Why this matters: If someone accidentally updates the database with a malformed config, `model_validate`

catches it immediately. You don't ship a broken feature to production because a schema migration went sideways.

Now that config is type-safe, Claude calls are cleaner:

``` python
# ai_service.py
import anthropic

async def invoke_feature(config: AIFeatureConfig, input_text: str) -> str:
    """
    Type narrowing means we know exactly what fields exist.
    No runtime schema lookups, no conditional prompt building.
    """
    client = anthropic.Anthropic()

    if isinstance(config, SummarizationConfig):
        prompt = f"""Summarize the following in {config.style} format.
Max output: {config.max_tokens} tokens.

{input_text}"""

    elif isinstance(config, ClassificationConfig):
        prompt = f"""Classify the following text into one of these categories:
{', '.join(config.labels)}

Confidence threshold: {config.confidence_threshold}
Multi-label allowed: {config.allow_multi_label}

{input_text}"""

    elif isinstance(config, GenerationConfig):
        prompt = f"""{config.system_prompt}

User input: {input_text}

Respond in {config.output_format} format."""

    response = client.messages.create(
        model="claude-3-5-sonnet-20241022",
        max_tokens=config.max_tokens if hasattr(config, "max_tokens") else 1024,
        messages=[{"role": "user", "content": prompt}]
    )

    return response.content[0].text
```

This is the real win: once validation passes, your business logic doesn't need defensive coding. No checking if fields exist. No runtime type guessing. Just type-safe field access.

I learned this the hard way. If you have nested discriminated unions, **the discriminator field must be the same across all levels:**

```
# ❌ This breaks
class OuterConfig(BaseModel):
    config_type: Literal["outer"]  # Different name!
    inner: AIFeatureConfig

# ✅ This works
class OuterConfig(BaseModel):
    feature_type: Literal["outer"]  # Same discriminator name
    inner: AIFeatureConfig
```

Also: Pydantic uses the discriminator value for routing, so if your models have overlapping `Literal`

values, validation becomes ambiguous. Keep discriminator values unique across your entire union tree.

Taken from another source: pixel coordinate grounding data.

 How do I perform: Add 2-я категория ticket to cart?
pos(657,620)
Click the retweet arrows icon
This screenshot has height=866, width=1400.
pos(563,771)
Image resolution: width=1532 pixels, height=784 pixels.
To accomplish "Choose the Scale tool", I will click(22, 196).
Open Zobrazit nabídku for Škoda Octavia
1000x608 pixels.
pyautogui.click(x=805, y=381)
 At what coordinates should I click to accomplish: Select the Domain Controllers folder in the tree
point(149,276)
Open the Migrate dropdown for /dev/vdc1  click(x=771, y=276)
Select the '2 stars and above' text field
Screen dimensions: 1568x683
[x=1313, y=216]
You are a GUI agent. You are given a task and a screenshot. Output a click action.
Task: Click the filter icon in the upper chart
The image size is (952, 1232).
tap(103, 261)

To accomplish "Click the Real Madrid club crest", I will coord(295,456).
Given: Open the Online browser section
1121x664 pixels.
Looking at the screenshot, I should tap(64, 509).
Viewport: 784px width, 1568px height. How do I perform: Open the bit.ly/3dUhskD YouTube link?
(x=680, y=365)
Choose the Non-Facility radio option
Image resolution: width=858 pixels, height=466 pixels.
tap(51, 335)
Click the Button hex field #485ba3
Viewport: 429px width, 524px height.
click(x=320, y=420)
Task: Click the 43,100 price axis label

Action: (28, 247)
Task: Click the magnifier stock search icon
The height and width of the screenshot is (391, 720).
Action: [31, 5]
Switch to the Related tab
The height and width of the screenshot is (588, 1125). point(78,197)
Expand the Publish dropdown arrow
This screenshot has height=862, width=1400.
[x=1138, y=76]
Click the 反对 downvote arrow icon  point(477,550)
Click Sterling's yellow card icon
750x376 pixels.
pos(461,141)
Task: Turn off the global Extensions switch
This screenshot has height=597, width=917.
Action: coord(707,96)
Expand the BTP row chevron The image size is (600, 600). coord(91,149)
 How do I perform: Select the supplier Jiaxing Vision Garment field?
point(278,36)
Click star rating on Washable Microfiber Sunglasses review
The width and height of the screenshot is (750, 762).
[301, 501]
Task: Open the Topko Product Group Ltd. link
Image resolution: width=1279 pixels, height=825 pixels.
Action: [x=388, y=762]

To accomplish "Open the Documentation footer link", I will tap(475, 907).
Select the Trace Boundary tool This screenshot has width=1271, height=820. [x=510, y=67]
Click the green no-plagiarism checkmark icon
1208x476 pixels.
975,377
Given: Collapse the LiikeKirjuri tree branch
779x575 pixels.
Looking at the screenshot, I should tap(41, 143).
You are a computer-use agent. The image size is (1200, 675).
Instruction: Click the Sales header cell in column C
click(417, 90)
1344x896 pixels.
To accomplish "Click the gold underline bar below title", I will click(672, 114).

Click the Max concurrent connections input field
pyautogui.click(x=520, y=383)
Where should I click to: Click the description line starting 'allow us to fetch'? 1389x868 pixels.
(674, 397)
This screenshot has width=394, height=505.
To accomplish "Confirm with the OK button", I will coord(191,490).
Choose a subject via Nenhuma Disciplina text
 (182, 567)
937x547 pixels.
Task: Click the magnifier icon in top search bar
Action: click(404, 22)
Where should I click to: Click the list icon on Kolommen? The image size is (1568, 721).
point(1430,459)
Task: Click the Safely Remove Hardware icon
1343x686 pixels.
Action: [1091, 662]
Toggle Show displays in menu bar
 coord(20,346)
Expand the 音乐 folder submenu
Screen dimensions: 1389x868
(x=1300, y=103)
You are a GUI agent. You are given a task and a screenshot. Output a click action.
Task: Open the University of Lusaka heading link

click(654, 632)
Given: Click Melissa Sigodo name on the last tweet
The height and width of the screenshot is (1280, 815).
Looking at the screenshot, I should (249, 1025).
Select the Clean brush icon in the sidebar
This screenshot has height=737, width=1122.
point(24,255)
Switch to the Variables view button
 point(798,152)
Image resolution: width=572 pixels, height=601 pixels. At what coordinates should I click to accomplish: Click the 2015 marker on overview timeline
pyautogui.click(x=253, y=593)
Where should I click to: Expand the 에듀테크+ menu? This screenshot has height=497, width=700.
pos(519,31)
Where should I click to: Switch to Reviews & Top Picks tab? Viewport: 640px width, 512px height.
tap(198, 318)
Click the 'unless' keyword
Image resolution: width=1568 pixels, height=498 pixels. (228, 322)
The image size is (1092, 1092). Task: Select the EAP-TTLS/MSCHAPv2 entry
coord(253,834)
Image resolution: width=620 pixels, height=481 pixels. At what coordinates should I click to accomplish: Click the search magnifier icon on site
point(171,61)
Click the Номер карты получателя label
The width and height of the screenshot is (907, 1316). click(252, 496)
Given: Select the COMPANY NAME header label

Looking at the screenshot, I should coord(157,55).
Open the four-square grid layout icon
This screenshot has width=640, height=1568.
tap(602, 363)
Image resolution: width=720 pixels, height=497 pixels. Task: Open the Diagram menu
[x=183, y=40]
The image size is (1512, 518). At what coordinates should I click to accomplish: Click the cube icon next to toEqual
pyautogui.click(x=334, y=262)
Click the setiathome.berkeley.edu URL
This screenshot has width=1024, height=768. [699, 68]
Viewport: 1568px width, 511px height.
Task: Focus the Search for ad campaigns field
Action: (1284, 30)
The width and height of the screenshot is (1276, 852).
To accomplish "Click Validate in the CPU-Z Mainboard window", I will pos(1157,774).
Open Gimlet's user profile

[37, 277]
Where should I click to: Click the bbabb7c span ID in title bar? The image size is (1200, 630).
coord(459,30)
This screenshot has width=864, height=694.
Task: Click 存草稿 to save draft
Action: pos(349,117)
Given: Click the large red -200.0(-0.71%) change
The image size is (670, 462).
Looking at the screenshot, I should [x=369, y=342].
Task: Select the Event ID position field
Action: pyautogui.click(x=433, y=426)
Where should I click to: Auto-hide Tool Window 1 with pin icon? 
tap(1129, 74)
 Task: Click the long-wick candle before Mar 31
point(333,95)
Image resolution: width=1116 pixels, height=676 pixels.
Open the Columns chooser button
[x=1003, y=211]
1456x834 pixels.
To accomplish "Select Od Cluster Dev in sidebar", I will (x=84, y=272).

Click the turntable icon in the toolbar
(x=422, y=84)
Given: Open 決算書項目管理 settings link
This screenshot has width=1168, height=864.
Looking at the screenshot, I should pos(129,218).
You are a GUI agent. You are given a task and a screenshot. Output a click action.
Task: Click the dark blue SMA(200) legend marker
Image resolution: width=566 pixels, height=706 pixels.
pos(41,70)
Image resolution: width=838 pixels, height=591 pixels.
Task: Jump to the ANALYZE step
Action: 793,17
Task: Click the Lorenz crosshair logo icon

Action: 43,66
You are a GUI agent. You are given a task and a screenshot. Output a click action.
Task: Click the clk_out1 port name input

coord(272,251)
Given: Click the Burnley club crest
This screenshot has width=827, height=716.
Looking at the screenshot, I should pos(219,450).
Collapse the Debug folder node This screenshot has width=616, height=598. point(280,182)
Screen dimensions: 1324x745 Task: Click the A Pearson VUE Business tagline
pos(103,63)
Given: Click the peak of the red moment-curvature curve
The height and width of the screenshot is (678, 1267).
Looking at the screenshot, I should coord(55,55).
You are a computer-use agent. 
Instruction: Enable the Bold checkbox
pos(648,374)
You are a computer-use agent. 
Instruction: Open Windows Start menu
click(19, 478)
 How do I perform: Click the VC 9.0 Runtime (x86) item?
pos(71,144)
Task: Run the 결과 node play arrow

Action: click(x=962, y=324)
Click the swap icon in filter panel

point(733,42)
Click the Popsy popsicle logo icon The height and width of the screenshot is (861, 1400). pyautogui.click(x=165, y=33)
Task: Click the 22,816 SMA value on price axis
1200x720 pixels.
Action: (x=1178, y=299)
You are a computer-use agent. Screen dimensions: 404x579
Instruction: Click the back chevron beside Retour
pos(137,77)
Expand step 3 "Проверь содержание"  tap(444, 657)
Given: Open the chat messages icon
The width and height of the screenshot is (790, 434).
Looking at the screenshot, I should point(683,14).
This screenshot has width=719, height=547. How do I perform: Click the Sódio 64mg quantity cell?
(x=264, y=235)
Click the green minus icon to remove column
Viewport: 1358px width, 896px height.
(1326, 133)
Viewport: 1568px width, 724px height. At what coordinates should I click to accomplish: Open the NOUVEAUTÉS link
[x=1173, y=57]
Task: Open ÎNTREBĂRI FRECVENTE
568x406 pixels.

I didn't plan for schema evolution. A year in, I needed to add a new field to `ClassificationConfig`

. I should have baked in a `schema_version`

field from the start:

```
class ClassificationConfig(BaseModel):
    feature_type: Literal["classification"]
    schema_version: Literal[1] = 1
    labels: list[str]
    confidence_threshold: float
```

Then when v2 ships, I can fork the union and migrate gradually.